Extracted records
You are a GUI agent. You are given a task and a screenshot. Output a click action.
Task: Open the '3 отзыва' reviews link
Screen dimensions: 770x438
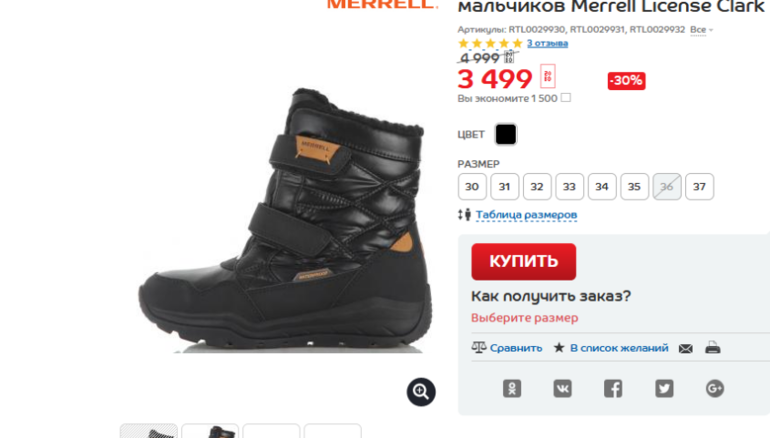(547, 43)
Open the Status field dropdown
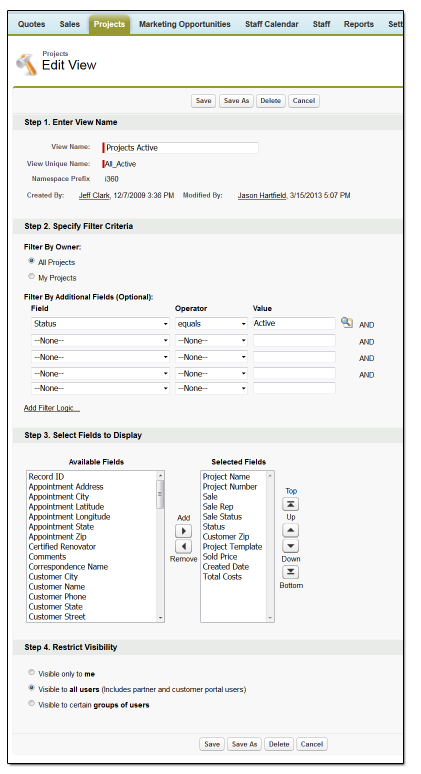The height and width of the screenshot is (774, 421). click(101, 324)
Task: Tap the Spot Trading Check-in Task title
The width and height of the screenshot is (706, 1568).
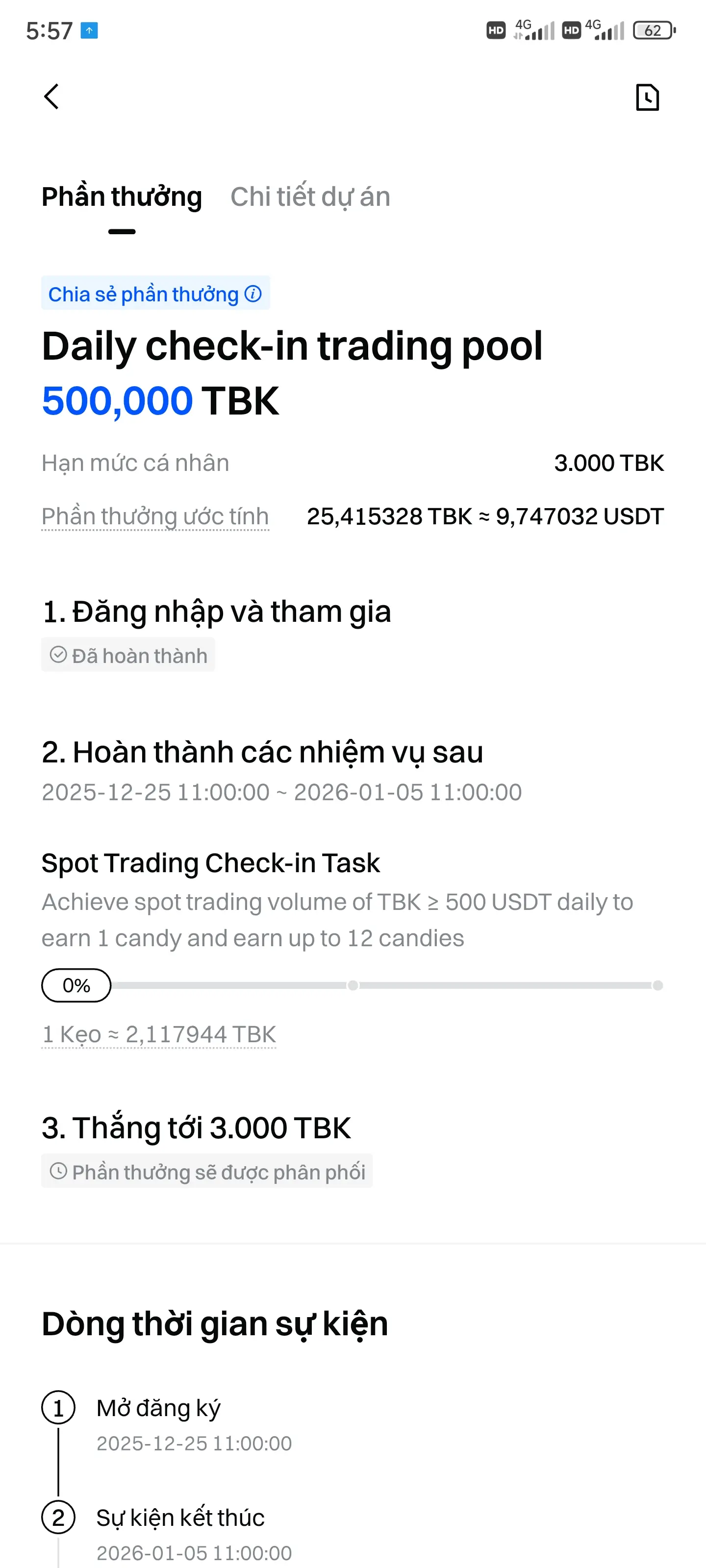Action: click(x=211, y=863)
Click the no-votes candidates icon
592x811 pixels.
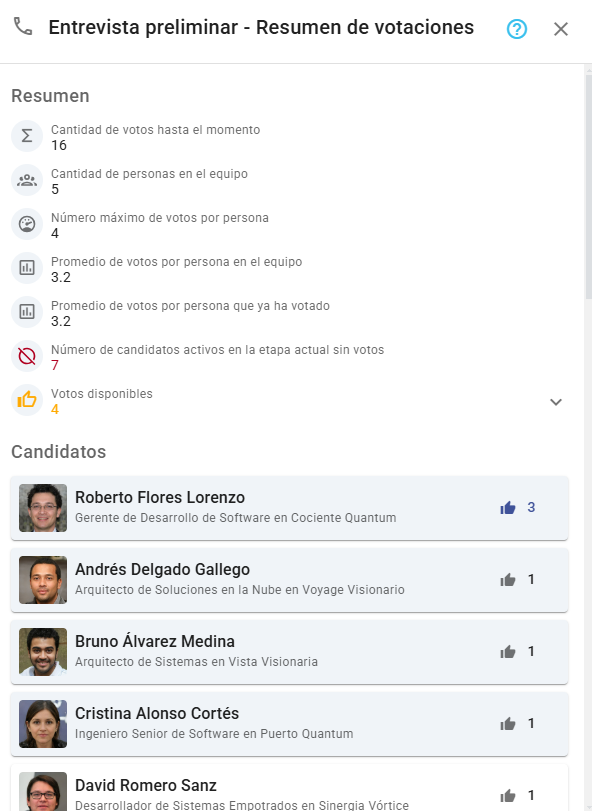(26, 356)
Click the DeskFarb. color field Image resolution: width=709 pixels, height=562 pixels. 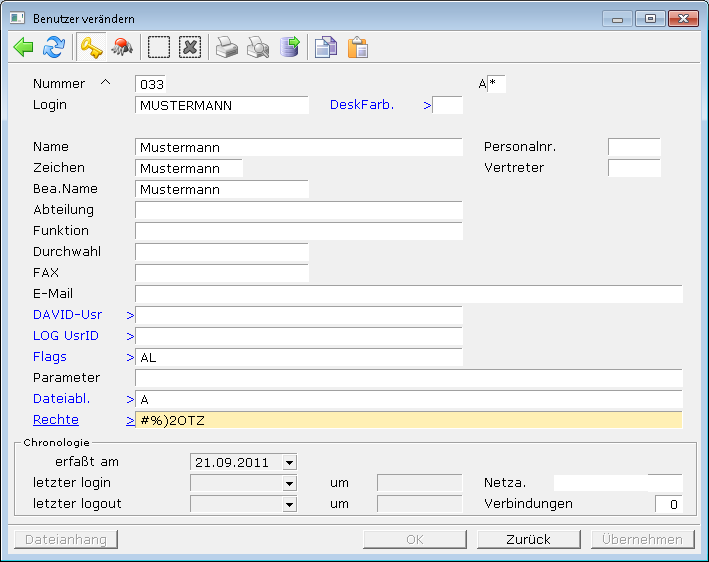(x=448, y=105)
* * *
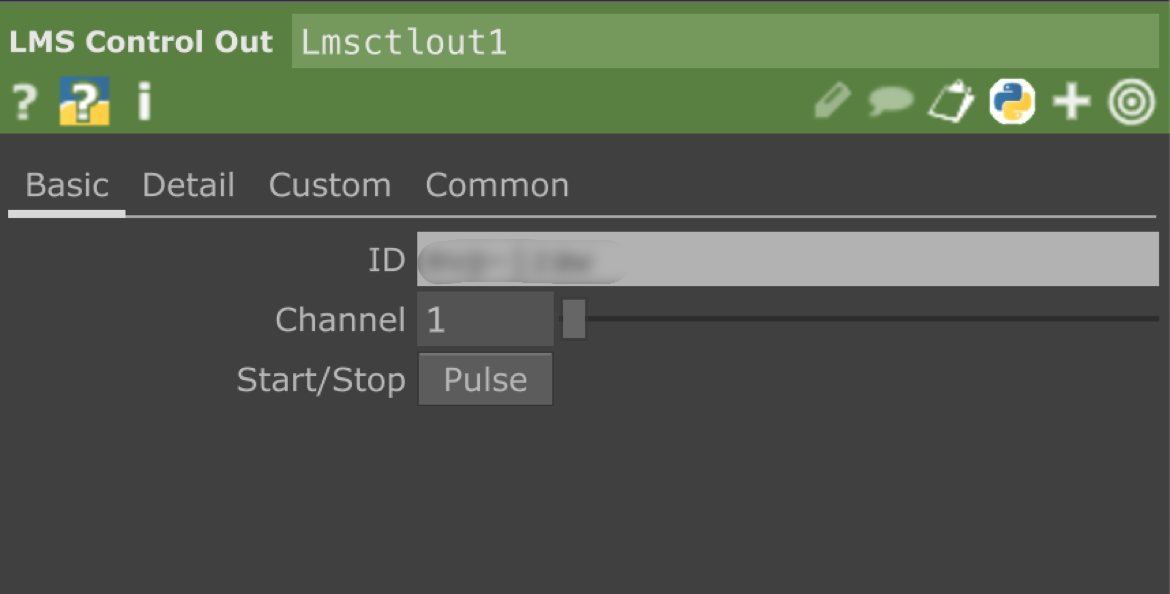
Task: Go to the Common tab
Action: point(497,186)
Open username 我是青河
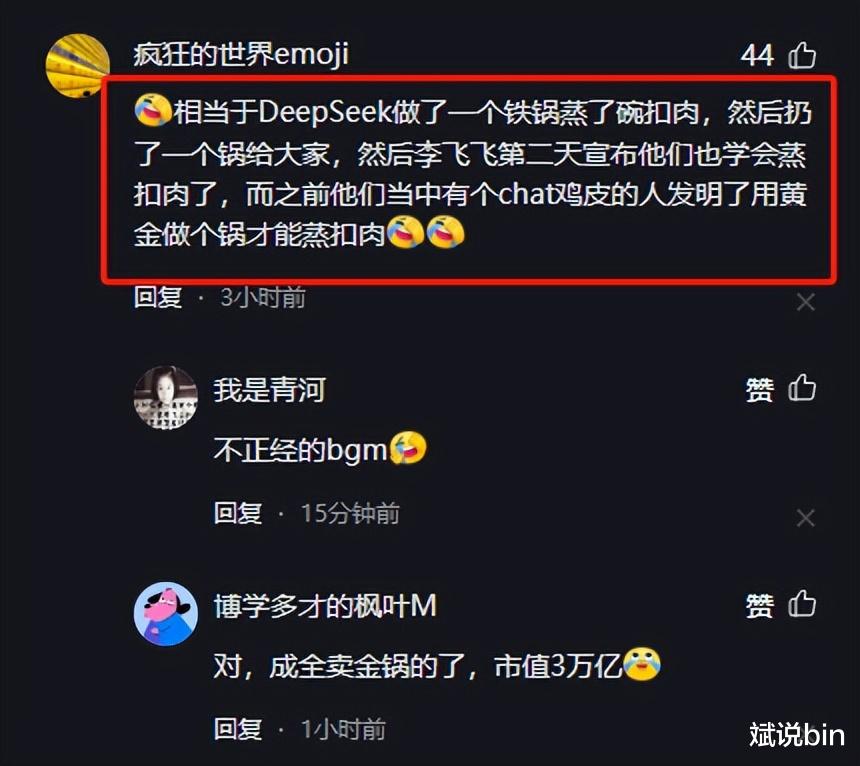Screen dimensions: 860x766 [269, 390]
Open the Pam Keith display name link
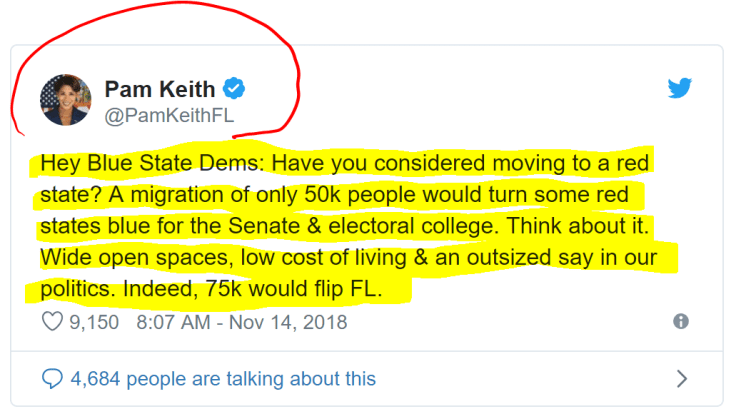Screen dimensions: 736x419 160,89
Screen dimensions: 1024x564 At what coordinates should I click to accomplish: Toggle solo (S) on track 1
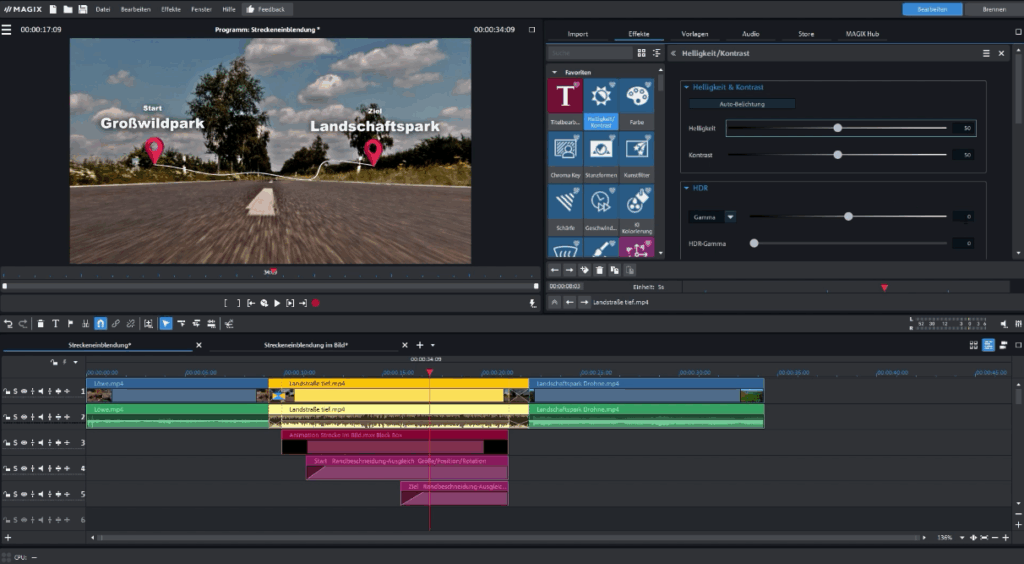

- _Exercise details_: Render the records between the lines holding "Open the Pam Keith display name link" and "Screen dimensions: 1024x564", inclusive, as a numbered list with blank lines dropped. Leave the pictures out.

- _Reply_:
1. Open the Pam Keith display name link
2. Screen dimensions: 736x419 160,89
3. Screen dimensions: 1024x564 At what coordinates should I click to accomplish: Toggle solo (S) on track 1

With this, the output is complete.